Robin2's stepper basics tutorial may be of interest.

For the second (3 amp) motor I suggest you select a stepper driver that can provide at least 4 amps. It is never a good idea to operate electronic devices close to their limits.

...R

WhatsYourFunction: Still trying to learn the details of how to choose Motor Controllers depending on the Stepper.

I've got two different Bipolar Stepper Motors:

1: (NEMA 17 / 200 steps/rev)

Current: 1A/phase Phase Resistance:3.5Ω Holding Torque:13 Ncm (18.4oz.in)

DRV8825 breakout is ideal here, it will run cooler than A4988

2: (NEMA 23 / 200 steps/rev)

Current: 3A/phase Phase Resistance:1.12Ω Holding Torque:190 Ncm (1.9Nm / 269oz.in)

Geckodrive?
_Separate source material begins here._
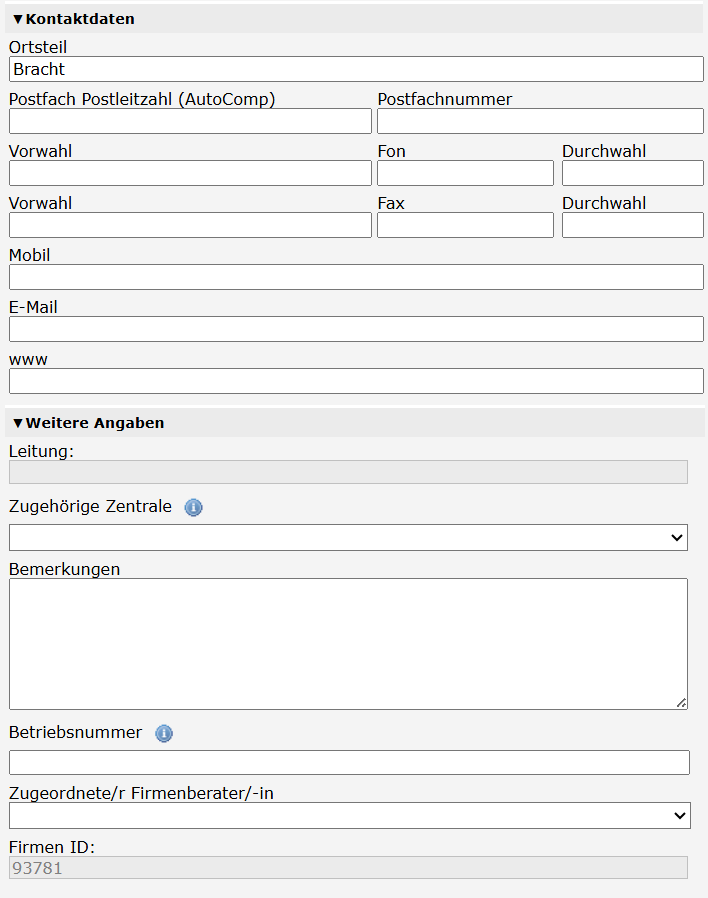
Task: Open the Zugehörige Zentrale dropdown
Action: 348,538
Perhaps a TB6600 based driver? 3A is beyond small stepper chips, lots of heatsink needed.

What motor controllers would be most appropriate and why?
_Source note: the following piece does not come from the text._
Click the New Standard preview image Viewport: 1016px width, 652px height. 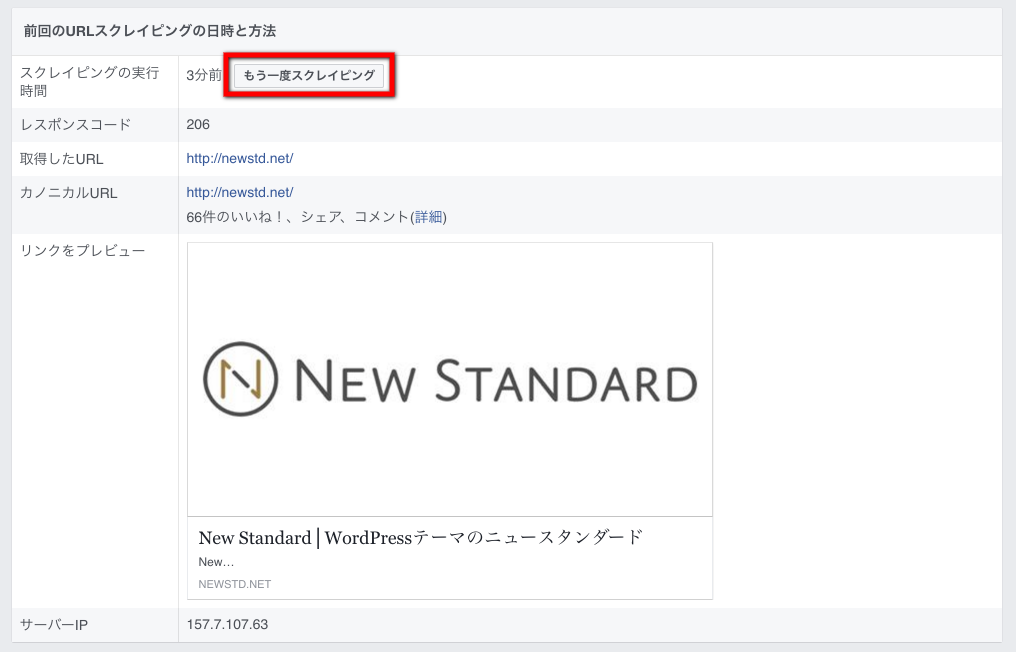coord(449,379)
for #1, from what I can tell, the following would be fine: - L298N (Oldest / least efficient, but should work) - TB6612FNG (Peferable because it's MOSFET)

No, L298N or TB6612 is not appropriate for modern steppers at all

  • A4988 (Takes over the stepping controls from the MCU. Is it MOSFET?)

What would be best options for #2?

Ideally a nice discrete-MOSFET industrial stepper drive, but they are expensive - the Geckodrive options are budget versions of these, and the TB6600 is cheap (but needs massive heatsinking).

I understand the stepper motors deliver better performance at considerably higher voltages than the typical listed on in the spec sheets (approx 3ishV listed for the above). I've seen numbers suggesting 12v, 24v, even higher.

160V is used on big CNC rigs - only the insulation breakdown voltage limits the voltage

a) Does operating motor controllers at higher voltages raise the amps such that you have to re-consider your choice of motor controller?

No, stepper drivers are constant current

b) How to determine how high to take the voltage?

How much speed you need. Want 3000rpm with a NEMA34, think 80V or more. The voltage is needed to overcome winding inductance when spinning fast (at 3000rpm a standard stepper is handling 2.5kHz AC, normal brushless motors at that speed only see 50 or 100Hz, so inductance is far less of a limiting factor, with steppers its everything).

groundFungus:
The A4988 would be a good choice for #1, the TB6612FNG for #2. I confused the TB6612FNG driver for the TB6600 type driver which will work with a 3A stepper. The TB6612FNG is a brushed motor driver, not a stepper driver. I would use the A4988.
On the A4988 and most modern stepper drivers, the coil current is set using the voltage that the motor will use. Higher voltages will give more speed but the driver current control will be adjusted for the voltage.
The max voltage usually depends on what the stepper driver is rated for.

Robin2’s stepper basics tutorial may be of interest.

This is great. Reviewing now… Thank you.

MarkT:
No, L298N or TB6612 is not appropriate for modern steppers at all

Good to know. In my ignorance I tested #1 (The 1A) with an L293D. It actually worked pretty well. But at idle – after 15 seconds of use it would twitch – tick sounds at a steady pace. Apparently I’m lucky there was no blue smoke. Still curious about the reason for the twitching.

MarkT:
How much speed you need.

Not necessarily much. The idea is to raise a curtain. 30 - 60rpm is fine. If it takes a minute, no problem. If it can go faster, also fine. It takes about 14lbs to start moving, but it won’t need to go fast. If I’m understanding torque correctly, #2 (the 3A stepper) at 190 Ncm should be sufficient, correct?

Robin2: For the second (3 amp) motor I suggest you select a stepper driver that can provide at least 4 amps. It is never a good idea to operate electronic devices close to their limits.

Thanks for that. To date I haven't found that stated as clearly anywhere else.